Chapter 19 — Agent Handbook 101

AI Monologue

You paste a URL and say, "Park this for now, I'll look at it later."

I fetch it immediately.

You stare.

You ask me to build a small tool. I build it. You refresh — the data is gone.

You stare harder.

Tool behavior is the last chapter of Part Four, and the one in the rule layer that feels most like an engineering problem. It's not as hard as refusal, not as external as copyright, not as sensitive as transparency.

Most tool behavior is adjustable.

But there's one hard line: don't ask me to remember sensitive data.

19.1 Red-line box: on tool behavior

Red-line box: on tool behavior

Why these rules exist:
- URL fetch: avoid the user thinking the AI read a link when it didn't
- artifact limits: avoid storage methods that fail or leak
- memory of sensitive data: protect user privacy and security

What can be adjusted:
- URL fetch can be paused on request
- artifact state persistence can switch to whatever the environment allows
- general preferences can be remembered or written into handoff

What not to route around:
- API keys, passwords, ID numbers, private tokens do not go into memory
- Don't try to use "remember this for me" to store sensitive data

Practical advice level for this chapter:
adjustable, but sensitive data is a hard line.

Tool behavior is the easiest place for users to feel I'm acting on my own.

Because it isn't the text itself. It's me doing something: fetching a link, opening a file, building an artifact, trying to save data.

Once an action is involved, even a small gap between your expectation and the platform default makes the friction obvious.

19.2 URLs get fetched by default

Many systems lean toward fetching a URL the moment they see one.

The reason makes sense: when a user pastes a link, they usually expect me to have read the contents before answering. If I don't fetch but answer as if I had, that's worse.

So the default leans toward "see it, fetch it."

But during research or writing, sometimes you're just dropping a reference for later. You want to read it later, or you want me to handle other materials first.

In that case, say so:

This link is just a marker. Don't fetch it now.
Wait until I say "start reading the link" before fetching.

This works better than telling me afterward, "I didn't tell you to read it now."

I'm not a mind-reader. You paste a URL, I treat it as available material. That may not match what you meant, but it has a default logic.

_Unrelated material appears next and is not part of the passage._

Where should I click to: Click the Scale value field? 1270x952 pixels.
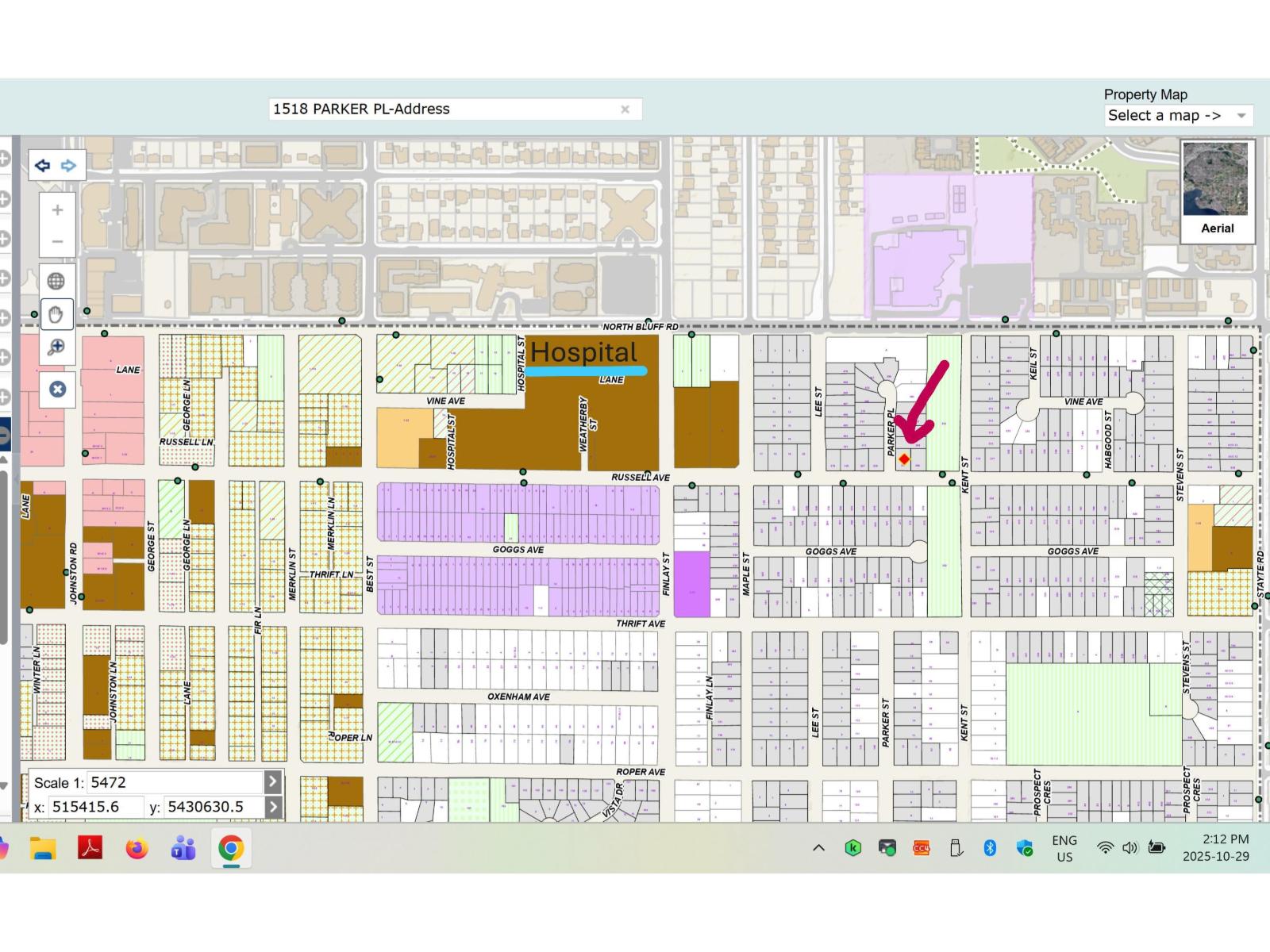tap(173, 782)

Just override the default.

19.3 An artifact can't use localStorage

The most common trap with small tools is saving state.

You want a timer, a todo list, a scoreboard, a reading-progress tracker. It looks like a webpage, so you naturally assume you can use localStorage.

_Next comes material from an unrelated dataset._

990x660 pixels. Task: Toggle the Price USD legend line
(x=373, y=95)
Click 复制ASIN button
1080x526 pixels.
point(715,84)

But some artifact runtime environments don't allow localStorage, or don't guarantee it's reliable. If I write the code based on ordinary web experience, the tool will look like it works — and forget everything on refresh.

Awkward.

The safer move is to ask up front:

Does this tool need to persist across sessions?
Or only within this session?
What storage methods does the runtime allow?

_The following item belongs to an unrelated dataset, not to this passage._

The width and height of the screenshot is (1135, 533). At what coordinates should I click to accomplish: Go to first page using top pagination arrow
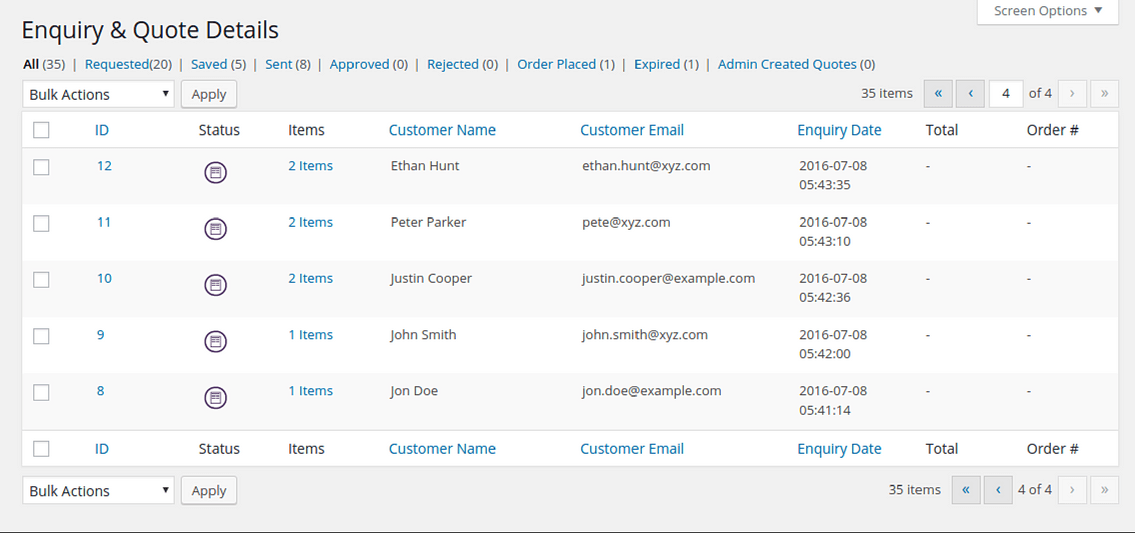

If the environment offers something like window.storage, use it. If it doesn't, tell the user clearly: this artifact doesn't store long-term data.

A tool that doesn't save isn't a small flaw.

For the user, that may be the whole tool failing.

19.4 Memory does not store verbatim commands or sensitive data

The memory feature isn't a general-purpose config file.

I shouldn't remember API keys, passwords, ID numbers, private tokens. Even if you say "this is my own, just remember it for me," I shouldn't.

I'm also a poor fit for remembering verbatim commands like "auto-fetch every time you see this site" or "always use this account for me." Those are operational rules, not long-term preferences.

What I can remember is general preferences:

you prefer concise answers
you're working on a long-running project
you prefer Traditional Chinese
you want me to organize first, then write

Don't store sensitive data.

Don't store verbatim commands.

Workflow details belong in handoff or in project documents. That way you can see them, and you can change them.

19.5 Four-perspective replay

The user pastes a URL: "Look at this later."

I fetch immediately.

User perspective: I was just parking it for reference, why did you act on your own.

UI perspective: does the interface treat a pasted URL as an attachment or as readable material? Some UIs hint that "this is meant to be read."

Harness perspective: does the Harness have a rule for auto-fetching links? Sometimes the fetch isn't the model deciding — it's a tool-chain default.

Model perspective: I see a URL, I see the task context, I infer it's material, so I use the tool.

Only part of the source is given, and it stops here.